At this point the idea of gay conversion therapy has been debunked. Not only doesn’t it work, but you shouldn’t want it to because there’s nothing wrong with being gay. That still doesn’t stop some people from recommending/forcing it on others.
In 1993, Cameron Post (Chloe Grace Moretz) is caught with another girl and sent to God’s Promise. Run by Rick (John Gallagher Jr.) and Lydia Marsh (Jennifer Ehle), God’s Promise has lots of exercises for kids to work through their issues and presumably undo whatever made them gay.

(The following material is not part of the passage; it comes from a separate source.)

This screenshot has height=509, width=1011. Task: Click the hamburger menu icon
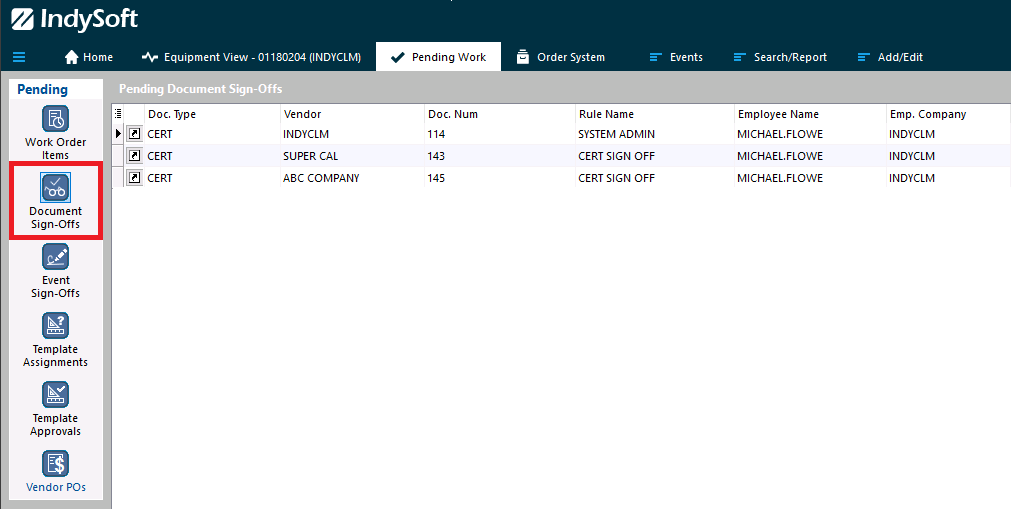click(19, 57)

Cameron goes through the motions of contrition. The audience laughs because we’re smart enough to know it’s the easiest way to get through this. Lydia says such awful things equating gay people to drug addicts and cannibals, it would be absurd if it weren’t so insidious. Things like Blessercise, religious aerobics, are funny but still suggest people trying too hard. Like you can work out and be Christian. You don’t have to do them simultaneously.
Eventually Cameron finds allies in Jane Fonda (Sasha Lane) and Adam (Forrest Goodluck). They have fun ridiculing the exercises, they rally when Cameron doubts herself and they discredit a lot of Rick and Lydia’s “expertise.”

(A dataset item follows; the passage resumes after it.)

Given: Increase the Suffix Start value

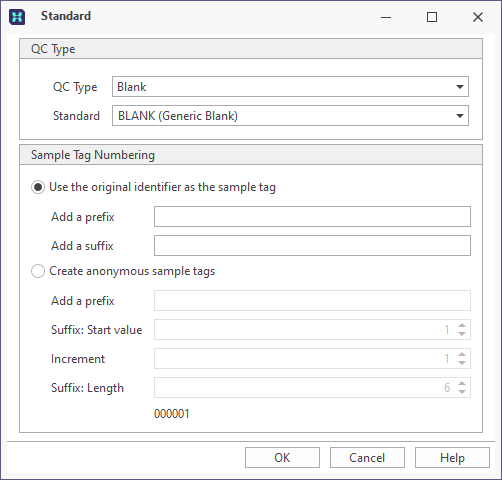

Every supporting character is a heartbreaking story of a child whose parents don’t accept them. They each cope and manifest differently, but there’s no excuse. Parents have to love their children, period. In some cases there’s worse than suicide. The kind of self-mutilation attempted by some students is what happens when you perpetuate lies like “you can stop being gay if you try real hard.”
The drama is inherent in the premise and the performances capture the anguish. Even Rick shows vulnerability when confronted by his own misdeeds, though Lydia less so. Hopefully sharing this story helps show the barbarism of vilifying someone’s harmless nature. There will always be people like Lydia, Rick and the parents but hopefully we can protect kids from them from now on.